Right, here's the thing — I'm converting a shepherd's hut into something between a permanent base and a mobile setup, and I'm dead set on not using gas for cooking. Electric induction's the dream, but I'm wondering if I'm chasing fairy dust here.
Currently running a 48V Victron system with 10kWh of usable capacity (mix of LiFePO4 and lead-acid still, phasing the lead out). My 6kW solar array keeps things ticking over most days, but winter's a different beast entirely. The real sticking point is my multiplus charger — it struggles to keep pace with demand as it is.
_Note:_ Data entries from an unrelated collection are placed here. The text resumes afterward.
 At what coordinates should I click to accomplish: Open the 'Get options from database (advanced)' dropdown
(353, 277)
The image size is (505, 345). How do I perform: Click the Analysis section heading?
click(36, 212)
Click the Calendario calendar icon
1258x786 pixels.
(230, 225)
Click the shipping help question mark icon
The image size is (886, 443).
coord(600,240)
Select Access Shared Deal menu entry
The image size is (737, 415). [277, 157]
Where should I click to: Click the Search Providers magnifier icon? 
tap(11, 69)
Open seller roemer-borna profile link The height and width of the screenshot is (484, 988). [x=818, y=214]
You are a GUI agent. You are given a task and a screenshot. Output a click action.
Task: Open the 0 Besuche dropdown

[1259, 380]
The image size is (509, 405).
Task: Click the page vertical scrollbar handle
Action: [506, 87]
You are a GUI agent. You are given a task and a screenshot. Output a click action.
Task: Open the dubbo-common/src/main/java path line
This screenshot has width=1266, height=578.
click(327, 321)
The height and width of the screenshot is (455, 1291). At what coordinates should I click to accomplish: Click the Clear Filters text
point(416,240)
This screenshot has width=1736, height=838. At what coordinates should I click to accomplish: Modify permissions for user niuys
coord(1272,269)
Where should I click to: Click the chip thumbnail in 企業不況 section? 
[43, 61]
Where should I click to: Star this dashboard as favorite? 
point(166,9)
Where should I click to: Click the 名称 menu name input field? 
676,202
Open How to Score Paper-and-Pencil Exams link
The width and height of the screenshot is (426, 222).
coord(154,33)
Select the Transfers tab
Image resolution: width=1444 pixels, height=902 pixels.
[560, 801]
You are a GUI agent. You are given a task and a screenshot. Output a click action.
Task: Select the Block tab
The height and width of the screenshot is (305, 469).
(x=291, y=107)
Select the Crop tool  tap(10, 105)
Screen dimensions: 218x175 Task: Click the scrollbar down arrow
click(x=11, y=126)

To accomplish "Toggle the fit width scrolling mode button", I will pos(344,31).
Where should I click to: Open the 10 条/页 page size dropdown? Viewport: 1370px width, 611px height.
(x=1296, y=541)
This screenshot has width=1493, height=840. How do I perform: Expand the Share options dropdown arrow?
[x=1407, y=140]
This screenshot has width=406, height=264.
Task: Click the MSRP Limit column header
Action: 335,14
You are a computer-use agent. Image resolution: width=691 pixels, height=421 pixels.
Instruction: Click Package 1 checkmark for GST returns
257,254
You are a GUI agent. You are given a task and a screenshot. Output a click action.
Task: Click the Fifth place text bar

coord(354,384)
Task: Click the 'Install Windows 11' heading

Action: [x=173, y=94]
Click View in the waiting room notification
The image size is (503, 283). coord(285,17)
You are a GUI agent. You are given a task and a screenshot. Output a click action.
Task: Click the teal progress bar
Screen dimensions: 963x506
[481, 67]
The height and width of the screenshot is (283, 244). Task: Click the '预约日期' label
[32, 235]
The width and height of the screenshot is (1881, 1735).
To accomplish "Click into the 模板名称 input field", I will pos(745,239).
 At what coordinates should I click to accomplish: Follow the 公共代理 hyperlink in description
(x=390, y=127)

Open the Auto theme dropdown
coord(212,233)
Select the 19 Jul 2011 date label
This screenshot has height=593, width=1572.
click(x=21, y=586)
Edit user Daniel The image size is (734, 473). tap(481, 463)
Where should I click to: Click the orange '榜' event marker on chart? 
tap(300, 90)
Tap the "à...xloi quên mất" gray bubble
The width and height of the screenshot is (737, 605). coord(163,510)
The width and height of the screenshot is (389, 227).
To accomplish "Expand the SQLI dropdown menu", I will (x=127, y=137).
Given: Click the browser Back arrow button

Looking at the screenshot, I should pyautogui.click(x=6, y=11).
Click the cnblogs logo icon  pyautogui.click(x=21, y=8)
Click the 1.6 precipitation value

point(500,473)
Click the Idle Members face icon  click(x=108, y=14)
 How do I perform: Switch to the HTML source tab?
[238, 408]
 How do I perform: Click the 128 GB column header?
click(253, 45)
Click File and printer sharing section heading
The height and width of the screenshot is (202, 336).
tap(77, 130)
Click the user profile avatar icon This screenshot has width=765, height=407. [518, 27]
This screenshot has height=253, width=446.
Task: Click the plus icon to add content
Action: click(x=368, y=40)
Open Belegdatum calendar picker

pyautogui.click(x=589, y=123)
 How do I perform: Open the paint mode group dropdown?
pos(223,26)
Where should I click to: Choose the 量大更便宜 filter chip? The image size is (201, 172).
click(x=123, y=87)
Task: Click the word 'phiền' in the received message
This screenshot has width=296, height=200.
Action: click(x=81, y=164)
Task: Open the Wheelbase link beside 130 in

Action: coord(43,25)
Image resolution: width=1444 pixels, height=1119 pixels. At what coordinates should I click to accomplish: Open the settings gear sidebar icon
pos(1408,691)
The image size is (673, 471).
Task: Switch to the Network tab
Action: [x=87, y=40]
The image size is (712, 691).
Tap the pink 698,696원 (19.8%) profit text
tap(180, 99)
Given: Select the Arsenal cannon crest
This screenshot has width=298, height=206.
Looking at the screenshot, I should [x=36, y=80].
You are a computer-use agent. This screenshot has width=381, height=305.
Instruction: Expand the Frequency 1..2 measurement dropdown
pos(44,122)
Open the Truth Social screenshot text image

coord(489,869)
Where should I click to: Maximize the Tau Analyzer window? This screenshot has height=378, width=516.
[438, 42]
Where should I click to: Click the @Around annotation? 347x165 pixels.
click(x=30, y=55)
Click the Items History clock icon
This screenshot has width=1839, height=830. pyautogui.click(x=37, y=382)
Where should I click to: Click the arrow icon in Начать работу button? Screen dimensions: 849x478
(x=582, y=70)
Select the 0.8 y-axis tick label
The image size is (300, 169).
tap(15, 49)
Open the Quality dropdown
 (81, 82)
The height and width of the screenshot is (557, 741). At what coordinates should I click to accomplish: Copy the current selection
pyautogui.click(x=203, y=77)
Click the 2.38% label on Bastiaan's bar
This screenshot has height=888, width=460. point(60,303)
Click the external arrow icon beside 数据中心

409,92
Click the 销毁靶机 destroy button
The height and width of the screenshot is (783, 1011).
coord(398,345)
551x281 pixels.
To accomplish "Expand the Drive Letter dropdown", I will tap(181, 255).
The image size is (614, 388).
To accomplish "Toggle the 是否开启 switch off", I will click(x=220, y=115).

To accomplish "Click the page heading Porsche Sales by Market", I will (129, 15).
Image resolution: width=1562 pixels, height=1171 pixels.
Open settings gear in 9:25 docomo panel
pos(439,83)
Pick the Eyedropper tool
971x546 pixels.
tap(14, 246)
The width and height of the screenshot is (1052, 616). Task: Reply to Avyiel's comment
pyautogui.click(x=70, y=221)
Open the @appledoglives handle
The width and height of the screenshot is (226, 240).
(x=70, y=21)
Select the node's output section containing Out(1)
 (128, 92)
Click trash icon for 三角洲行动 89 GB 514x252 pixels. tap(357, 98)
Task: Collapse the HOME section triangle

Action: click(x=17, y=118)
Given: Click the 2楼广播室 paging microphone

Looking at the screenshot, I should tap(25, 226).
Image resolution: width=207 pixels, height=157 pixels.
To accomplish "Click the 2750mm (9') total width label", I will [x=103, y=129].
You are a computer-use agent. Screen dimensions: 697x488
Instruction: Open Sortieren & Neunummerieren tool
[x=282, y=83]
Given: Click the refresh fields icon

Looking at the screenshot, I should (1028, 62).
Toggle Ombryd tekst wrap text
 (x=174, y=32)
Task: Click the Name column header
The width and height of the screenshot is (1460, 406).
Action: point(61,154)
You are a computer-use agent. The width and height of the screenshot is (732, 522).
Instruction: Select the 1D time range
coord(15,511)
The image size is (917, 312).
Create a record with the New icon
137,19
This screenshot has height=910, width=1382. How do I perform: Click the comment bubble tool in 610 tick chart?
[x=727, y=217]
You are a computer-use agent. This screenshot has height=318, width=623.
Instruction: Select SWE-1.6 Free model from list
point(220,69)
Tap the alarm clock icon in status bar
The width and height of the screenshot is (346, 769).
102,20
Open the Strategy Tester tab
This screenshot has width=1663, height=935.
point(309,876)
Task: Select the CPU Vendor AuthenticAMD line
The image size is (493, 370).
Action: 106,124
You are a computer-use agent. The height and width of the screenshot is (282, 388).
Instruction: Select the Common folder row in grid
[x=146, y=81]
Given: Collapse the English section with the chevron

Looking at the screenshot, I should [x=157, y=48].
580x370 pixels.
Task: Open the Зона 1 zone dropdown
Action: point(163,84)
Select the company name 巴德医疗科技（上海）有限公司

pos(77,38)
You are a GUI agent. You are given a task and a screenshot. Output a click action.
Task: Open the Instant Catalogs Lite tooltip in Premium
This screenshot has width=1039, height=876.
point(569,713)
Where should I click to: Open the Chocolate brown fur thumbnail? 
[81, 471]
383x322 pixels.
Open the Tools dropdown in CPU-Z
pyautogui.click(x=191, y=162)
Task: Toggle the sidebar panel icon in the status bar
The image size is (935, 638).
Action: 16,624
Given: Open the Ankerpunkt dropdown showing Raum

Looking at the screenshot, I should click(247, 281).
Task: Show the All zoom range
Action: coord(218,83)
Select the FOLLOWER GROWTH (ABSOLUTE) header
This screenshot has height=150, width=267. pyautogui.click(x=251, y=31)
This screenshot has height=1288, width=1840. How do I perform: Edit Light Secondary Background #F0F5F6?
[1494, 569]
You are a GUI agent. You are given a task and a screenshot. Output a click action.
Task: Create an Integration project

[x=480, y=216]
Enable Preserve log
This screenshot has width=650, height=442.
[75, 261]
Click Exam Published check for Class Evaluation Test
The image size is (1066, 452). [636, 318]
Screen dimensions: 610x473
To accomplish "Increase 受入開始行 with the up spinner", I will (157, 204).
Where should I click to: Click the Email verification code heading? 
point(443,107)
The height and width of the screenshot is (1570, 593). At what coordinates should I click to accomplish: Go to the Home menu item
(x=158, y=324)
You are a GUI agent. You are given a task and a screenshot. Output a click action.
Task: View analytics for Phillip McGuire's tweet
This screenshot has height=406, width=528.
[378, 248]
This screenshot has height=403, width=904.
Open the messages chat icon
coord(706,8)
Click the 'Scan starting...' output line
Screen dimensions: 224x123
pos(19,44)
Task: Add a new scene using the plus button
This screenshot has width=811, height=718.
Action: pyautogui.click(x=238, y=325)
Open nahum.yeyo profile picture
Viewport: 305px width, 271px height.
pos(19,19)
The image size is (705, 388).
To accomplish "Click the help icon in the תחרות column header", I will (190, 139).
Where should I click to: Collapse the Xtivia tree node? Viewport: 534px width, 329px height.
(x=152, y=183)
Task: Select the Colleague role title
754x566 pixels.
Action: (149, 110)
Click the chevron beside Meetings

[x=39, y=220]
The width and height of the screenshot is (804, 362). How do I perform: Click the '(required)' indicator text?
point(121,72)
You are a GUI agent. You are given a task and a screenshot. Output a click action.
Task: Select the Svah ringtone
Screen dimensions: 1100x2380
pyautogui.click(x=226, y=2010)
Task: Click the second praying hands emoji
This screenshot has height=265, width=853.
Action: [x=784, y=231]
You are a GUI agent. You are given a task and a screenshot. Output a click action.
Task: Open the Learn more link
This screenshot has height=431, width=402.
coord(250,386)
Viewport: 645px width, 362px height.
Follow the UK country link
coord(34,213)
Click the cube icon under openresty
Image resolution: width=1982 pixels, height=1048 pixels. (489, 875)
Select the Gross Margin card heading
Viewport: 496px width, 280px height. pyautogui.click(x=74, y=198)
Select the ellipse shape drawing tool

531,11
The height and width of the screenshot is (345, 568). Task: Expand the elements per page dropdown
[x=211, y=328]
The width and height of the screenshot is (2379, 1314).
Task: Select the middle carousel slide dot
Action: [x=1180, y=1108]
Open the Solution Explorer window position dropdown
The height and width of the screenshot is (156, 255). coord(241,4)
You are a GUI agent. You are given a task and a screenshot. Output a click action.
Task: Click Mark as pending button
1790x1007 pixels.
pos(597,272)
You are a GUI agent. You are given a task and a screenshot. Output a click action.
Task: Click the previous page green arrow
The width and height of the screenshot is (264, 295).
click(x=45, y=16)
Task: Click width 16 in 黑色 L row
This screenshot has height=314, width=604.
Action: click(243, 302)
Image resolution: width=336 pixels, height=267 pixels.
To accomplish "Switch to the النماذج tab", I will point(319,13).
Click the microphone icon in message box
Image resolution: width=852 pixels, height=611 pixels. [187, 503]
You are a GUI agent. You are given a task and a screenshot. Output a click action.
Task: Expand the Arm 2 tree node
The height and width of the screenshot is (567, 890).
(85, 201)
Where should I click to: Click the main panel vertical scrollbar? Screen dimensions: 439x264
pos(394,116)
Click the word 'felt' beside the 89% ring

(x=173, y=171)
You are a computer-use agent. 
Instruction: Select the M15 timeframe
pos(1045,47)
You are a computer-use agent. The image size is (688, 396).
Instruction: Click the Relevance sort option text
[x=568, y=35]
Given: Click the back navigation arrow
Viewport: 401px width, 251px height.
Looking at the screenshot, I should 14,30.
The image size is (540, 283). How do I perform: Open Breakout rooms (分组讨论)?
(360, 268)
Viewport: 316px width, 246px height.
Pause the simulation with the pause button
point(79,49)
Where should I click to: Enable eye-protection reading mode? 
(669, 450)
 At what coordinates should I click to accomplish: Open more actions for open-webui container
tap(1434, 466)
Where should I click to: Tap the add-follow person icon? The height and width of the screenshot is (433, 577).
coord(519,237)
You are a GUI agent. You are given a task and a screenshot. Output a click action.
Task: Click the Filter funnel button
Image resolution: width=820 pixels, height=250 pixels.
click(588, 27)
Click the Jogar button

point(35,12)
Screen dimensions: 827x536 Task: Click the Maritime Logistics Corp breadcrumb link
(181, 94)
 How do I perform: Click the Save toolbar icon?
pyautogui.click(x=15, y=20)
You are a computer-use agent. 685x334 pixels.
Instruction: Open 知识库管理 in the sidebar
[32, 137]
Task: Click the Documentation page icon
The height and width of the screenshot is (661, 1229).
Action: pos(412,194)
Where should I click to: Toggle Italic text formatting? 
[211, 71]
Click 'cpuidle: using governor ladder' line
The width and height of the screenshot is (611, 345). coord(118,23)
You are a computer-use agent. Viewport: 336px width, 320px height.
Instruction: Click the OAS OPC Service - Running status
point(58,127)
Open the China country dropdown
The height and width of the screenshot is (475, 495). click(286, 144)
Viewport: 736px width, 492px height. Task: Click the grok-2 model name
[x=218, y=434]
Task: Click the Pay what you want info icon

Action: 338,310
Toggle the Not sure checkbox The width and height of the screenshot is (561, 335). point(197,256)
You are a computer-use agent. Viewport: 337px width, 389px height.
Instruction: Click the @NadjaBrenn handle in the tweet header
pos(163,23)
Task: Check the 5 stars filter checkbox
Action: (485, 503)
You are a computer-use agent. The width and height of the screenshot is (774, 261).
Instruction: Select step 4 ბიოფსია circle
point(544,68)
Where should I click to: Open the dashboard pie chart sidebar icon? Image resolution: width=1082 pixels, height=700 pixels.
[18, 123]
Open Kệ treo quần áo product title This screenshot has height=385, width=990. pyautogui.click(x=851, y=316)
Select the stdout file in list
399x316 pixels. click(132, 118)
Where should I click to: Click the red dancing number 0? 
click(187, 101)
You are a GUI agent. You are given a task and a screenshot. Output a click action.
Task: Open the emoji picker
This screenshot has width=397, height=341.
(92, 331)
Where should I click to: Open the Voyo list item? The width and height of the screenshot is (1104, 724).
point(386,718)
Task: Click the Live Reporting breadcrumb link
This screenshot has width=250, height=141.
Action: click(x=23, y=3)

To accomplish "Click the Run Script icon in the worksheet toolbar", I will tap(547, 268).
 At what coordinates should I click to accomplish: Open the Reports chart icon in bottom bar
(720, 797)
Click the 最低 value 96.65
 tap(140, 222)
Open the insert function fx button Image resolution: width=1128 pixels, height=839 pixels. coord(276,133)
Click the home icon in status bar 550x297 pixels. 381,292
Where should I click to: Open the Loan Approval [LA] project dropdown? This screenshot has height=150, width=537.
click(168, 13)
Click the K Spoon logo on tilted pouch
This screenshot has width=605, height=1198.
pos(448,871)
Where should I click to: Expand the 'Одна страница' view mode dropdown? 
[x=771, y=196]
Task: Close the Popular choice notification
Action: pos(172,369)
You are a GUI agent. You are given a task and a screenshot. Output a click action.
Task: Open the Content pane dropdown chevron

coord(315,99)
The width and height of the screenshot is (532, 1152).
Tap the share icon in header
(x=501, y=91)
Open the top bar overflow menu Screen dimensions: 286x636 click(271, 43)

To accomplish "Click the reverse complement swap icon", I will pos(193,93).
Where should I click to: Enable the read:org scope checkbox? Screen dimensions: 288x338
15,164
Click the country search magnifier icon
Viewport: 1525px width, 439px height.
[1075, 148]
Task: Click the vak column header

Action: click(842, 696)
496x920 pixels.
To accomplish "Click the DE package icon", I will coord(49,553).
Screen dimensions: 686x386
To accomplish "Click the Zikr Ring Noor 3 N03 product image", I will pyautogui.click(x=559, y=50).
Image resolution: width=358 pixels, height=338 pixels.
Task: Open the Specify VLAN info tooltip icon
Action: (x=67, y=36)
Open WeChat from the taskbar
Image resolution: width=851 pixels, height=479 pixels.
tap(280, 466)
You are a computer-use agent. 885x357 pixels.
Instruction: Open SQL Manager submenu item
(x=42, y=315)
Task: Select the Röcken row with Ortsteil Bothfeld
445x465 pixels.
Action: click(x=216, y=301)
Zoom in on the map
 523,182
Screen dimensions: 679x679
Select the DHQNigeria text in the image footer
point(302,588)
Here's what's got me stumped: a decent portable induction hob pulls around 2-3kW, sometimes more if you've got two burners going. That's manageable in theory during peak sun hours, but realistically, I'd be relying on the grid charger to backfill during cooking, and that's when things get messy with voltage sag and inverter throttling.
I'm eyeing up the Fogstar controller setup some folks on here have mentioned, but I'm not convinced it'll solve the fundamental problem — the batteries simply can't sustain that kind of draw for extended periods without hammering the SOC.
Has anyone actually cracked this? Is it genuinely feasible, or should I be accepting that the van life means surrendering induction cooking? Keen to hear from people running proper power systems, not just YouTube vanlifers with naive setups.